Waste Management of New Jersey has just opened a public CNG fueling station in Camden, NJ, and plans to convert about 45 garbage trucks, half its regional fleet, to the cleaner-burning fuel, according to a company press release. The move will help WM achieve its goals of reducing fleet emissions by 15 percent and increasing fuel efficiency by 15 percent by 2020.
“Our 45 new CNG trucks will reduce emissions equivalent to taking 3,500 gasoline-powered vehicles off the road,” said John Morris, New Jersey area vice president for WM.
Compressed natural gas, or CNG, is less expensive and results in a 30-to-40 percent reduction in greenhouse gas emissions, according to EPA data. Prices run about one-third below the cost of gas and diesel, said Waste Management, and CNG trucks run 50 percent quieter than diesel trucks.

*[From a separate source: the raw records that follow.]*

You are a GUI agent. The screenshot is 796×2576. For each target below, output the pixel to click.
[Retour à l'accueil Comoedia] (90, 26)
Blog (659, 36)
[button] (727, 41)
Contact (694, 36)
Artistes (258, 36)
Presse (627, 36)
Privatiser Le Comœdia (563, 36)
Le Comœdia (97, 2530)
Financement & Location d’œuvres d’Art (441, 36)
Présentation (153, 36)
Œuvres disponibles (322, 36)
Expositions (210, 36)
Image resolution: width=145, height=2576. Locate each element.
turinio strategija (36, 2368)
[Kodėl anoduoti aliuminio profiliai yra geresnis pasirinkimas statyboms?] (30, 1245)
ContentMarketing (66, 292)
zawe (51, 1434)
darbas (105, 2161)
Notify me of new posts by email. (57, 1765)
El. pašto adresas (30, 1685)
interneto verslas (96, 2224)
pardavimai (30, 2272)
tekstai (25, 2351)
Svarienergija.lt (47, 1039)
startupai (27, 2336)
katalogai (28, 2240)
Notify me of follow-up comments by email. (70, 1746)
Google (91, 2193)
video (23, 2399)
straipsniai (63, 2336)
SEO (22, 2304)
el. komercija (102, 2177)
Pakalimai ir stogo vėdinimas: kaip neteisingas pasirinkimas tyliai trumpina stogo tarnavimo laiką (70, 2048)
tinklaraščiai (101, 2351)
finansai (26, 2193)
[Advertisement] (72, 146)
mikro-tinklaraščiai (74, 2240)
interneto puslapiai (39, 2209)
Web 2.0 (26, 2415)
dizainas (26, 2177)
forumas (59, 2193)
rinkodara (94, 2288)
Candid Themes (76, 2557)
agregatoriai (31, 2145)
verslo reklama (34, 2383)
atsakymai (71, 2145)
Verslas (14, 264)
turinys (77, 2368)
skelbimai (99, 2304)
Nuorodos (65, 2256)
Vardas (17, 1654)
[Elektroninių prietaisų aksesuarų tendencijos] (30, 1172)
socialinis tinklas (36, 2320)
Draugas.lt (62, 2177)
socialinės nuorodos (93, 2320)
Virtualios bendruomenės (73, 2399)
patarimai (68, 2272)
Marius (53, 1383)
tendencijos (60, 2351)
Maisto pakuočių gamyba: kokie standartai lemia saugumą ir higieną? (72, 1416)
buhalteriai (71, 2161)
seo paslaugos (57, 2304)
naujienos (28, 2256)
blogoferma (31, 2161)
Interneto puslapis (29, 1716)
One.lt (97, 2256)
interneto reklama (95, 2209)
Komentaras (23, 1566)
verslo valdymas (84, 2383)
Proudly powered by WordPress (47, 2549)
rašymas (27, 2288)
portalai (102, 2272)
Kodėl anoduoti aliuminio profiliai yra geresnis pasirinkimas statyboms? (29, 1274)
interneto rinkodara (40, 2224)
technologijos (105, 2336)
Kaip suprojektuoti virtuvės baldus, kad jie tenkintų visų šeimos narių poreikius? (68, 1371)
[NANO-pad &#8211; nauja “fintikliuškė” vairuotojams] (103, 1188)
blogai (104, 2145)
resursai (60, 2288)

Ford Transit Connect taxi cabs running on compressed natural gas are rolling out in Chicago, which now boasts its own Clean Energy CNG filling station, and more will be coming soon to Los Angeles, St. Louis, Las Vegas and parts of Connecticut. Orders of Ford’s CNG Transit Connect taxis are expected to come from other areas of the country as well, including Philadelphia, says a company press release.
With more than 16,000 CNG vehicles produced, GM also calls itself a leader in CNG technology. As part of its 2011 line, GM presented the Chevrolet Express and GMC Savana Compressed Natural Gas option for fleet and commercial van customers.
CNG is sold in gasoline gallon equivalents, or GGEs, Current pricing at the Camden ‘Clean N’ Green Fuel station is about $1.759/GGE. According to WM, CNG is a domestically sourced fuel with stable supplies and more predictable long-term pricing.
Compressed natural gas offers many advantages, but converting to a CNG system can be prohibitively expensive due to the costs of adapting or replacing vehicles and creating a fueling infrastructure.
The technology has been in use as a transportation fuel since WWII, according to the website CNGnow. Use of CNG cars has grown about 30.6 percent per year worldwide since 2000, but growth in the U.S. during the same time period has been 3.7 percent. About 110,000 CNG vehicles are on the nation’s roads today.